ResNet-50 v1.5 for TensorFlow

The model
Setup
- Requirements
Quick start guide
Details
Benchmarking
- Training performance benchmark
- Inference performance benchmark
Results
Changelog
Known issues

The model

The ResNet50 v1.5 model is a modified version of the original ResNet50 v1 model.

The difference between v1 and v1.5 is in the bottleneck blocks which requires downsampling, for example, v1 has stride = 2 in the first 1x1 convolution, whereas v1.5 has stride = 2 in the 3x3 convolution.

This difference makes ResNet50 v1.5 slightly more accurate (~0.5% top1) than v1, but comes with a small performance drawback (~5% imgs/sec).

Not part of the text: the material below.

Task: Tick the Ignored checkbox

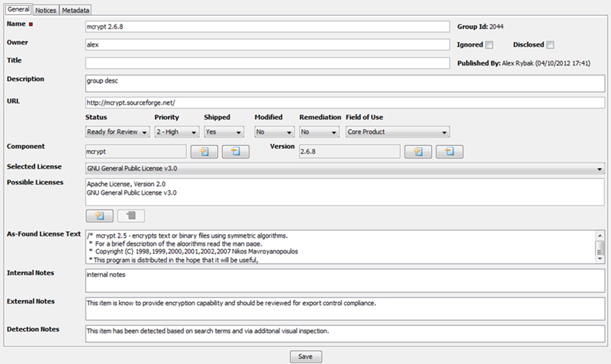Action: pos(490,45)
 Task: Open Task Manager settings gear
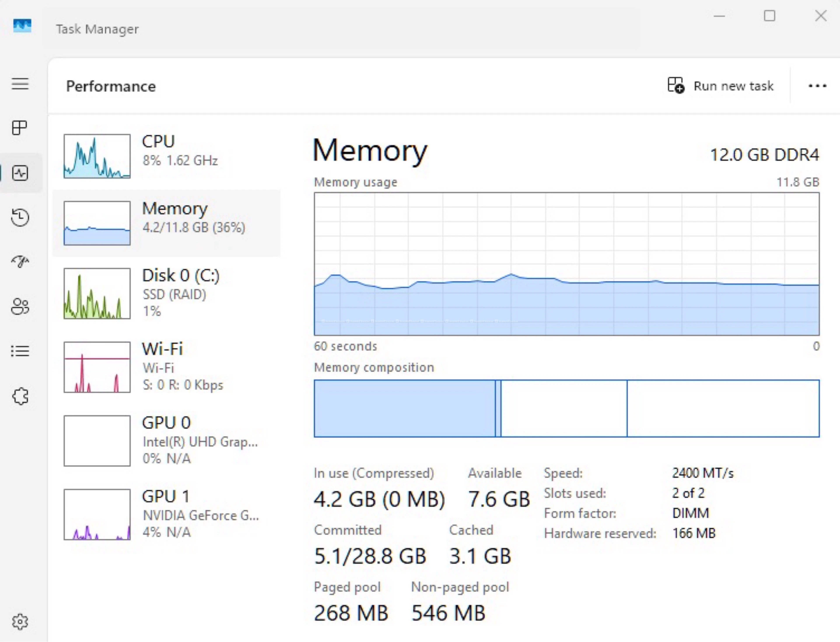point(20,622)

The following features were implemented in this model:

Data-parallel multi-GPU training with Horovod
Mixed precision support with TensorFlow Automatic Mixed Precision (TF-AMP), which enables mixed precision training without any changes to the code-base by performing automatic graph rewrites and loss scaling controlled by an environmental variable. Tensor Core operations to maximize throughput using NVIDIA Volta GPUs.
Static loss scaling for Tensor Cores (mixed precision) training

The following performance optimizations were implemented in this model:

XLA support (experimental)

Default configuration

This model trains for 90 epochs, with default ResNet50 v1.5 setup:

SGD with momentum (0.9)
Learning rate = 0.1 for 256 batch size, for other batch sizes we linearly scale the learning rate.
Learning rate decay - multiply by 0.1 after 30, 60, and 80 epochs
For bigger batch sizes (512 and up) we use linear warmup of the learning rate during first 5 epochs according to Training ImageNet in 1 hour.
Weight decay: 1e-4

Data Augmentation

This model uses the following data augmentation:

During training, we perform the following augmentation techniques:
- Normalization
- Random resized crop to 224x224
  - Scale from 8% to 100%
  - Aspect ratio from 3/4 to 4/3
- Random horizontal flip
During inference, we perform the following augmentation techniques:
- Normalization
- Scale to 256x256
- Center crop to 224x224

Other training recipes

This script does not target any specific benchmark. There are changes that others have made which can speed up convergence and/or increase accuracy.

One of the more popular training recipes is provided by fast.ai.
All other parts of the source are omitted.